Use of the glucagon-like peptide 1 (GLP-1) receptor agonists semaglutide and liraglutide is linked to a lower risk of alcohol use disorder (AUD)-related hospitalizations compared with traditional AUD medications, a new study suggested.

METHODOLOGY:

  • Researchers conducted a nationwide cohort study in Sweden from 2006 to 2023 involving more than 220,000 individuals with AUD (mean age 40 years; 64% men).
  • Data were obtained from registers of inpatient and specialized outpatient care, absenteeism and disability pension, with a median follow-up period of 8.8 years.
  • The primary exposure measured was use of individual GLP-1 receptor agonists – commonly used to treat type 2 diabetes and obesity – compared to non-use.
  • The secondary exposure examined was the use of medications indicated for AUD.
  • The primary outcome was AUD-related hospitalization; secondary outcomes included hospitalization for substance use disorder (SUD), somatic hospitalization, and suicide attempts.

TAKEAWAY:

  • Approximately 59% of participants experienced an AUD-related hospitalization.
  • Semaglutide users (n = 4321) had the lowest risk of hospitalization related to AUD (adjusted hazard ratio (aHR), 0.64; 95% CI, 0.50-0.83) and to any substance use disorder (aHR, 0 .68; 95% CI, 0.54-0.85). ).
  • Liraglutide users (n = 2509) had the second lowest risk of both AUD-related (aHR, 0.72; 95% CI, 0.57-0.92) and SUD-related (aHR, 0.78; 95% CI, 0.64-0.97) hospital admissions.
  • The use of both semaglutide (aHR, 0.78; 95% CI, 0.68-0.90) and liraglutide (aHR, 0.79; 95% CI, 0.69-0.91) was inappropriate for somatic reasons. associated with a reduced risk of hospitalization, but was not associated with the risk of suicide attempts.
  • Traditional AUD medications showed modest effectiveness with a slightly reduced but nonsignificant risk of AUD-related hospitalization (aHR, 0.98).

IN PRACTICE:

“AUDs and SUDs are pharmacologically undertreated, despite the availability of effective treatments. However, new treatments are also needed because existing treatments may not be suitable for all patients. Semaglutide and liraglutide may be effective in the treatment of AUD, and clinical trials are urgently needed to confirm these findings,” the researchers wrote.

SOURCE:

This study was led by Markku Lähteenvuo, MD, PhD, University of Eastern Finland, Niuvanniemi Hospital, Kuopio, Finland.
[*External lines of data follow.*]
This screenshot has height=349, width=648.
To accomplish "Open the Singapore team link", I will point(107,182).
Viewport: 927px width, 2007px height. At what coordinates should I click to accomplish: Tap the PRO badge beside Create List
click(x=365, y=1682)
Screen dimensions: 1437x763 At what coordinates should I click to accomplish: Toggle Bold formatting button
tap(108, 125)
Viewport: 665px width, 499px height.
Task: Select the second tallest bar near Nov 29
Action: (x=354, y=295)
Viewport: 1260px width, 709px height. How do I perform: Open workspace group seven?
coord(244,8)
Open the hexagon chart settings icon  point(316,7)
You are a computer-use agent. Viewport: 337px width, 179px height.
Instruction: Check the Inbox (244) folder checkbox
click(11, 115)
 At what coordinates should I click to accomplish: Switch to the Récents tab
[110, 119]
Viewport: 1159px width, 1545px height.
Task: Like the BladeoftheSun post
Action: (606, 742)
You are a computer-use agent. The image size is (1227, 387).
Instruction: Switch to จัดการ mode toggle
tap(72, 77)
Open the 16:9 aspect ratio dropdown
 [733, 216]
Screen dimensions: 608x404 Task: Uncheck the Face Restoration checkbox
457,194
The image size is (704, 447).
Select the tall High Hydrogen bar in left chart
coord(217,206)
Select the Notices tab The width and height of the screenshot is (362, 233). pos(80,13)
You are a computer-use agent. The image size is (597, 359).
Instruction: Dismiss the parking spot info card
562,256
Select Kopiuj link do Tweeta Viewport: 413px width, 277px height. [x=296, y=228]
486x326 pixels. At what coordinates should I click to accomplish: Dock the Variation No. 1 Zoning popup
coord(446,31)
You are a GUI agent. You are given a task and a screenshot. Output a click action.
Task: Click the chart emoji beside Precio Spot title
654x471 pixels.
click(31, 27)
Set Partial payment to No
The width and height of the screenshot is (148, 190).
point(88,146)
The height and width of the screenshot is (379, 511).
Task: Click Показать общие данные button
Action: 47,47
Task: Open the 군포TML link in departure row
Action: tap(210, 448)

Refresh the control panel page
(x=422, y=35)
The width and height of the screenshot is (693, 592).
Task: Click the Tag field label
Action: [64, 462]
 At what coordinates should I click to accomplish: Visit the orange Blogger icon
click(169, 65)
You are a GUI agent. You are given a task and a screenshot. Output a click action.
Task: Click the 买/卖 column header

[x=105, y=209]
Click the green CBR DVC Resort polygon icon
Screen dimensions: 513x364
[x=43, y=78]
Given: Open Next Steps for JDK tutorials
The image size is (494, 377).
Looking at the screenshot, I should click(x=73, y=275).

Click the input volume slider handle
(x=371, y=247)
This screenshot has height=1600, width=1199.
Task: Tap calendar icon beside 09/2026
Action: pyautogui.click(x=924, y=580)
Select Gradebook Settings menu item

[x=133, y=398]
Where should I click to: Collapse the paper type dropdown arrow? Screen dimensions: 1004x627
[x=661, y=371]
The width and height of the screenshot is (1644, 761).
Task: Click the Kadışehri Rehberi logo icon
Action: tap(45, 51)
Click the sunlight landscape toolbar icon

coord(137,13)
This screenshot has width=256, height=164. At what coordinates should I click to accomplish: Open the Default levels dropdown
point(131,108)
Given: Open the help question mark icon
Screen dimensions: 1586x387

It was published online on Nov 13 JAMA Psychiatry.

LIMITS:

The observational nature of this study limited causal inferences.

DISCLOSURE:

The data used in this study were obtained from the REWHARD consortium, supported by the Swedish Research Council. Four of the six authors reported receiving grants or personal compensation from various sources outside the submitted work, which are fully disclosed in the original article.

This article was created using various editorial tools, including AI, as part of the process. Human editors reviewed this content before publication.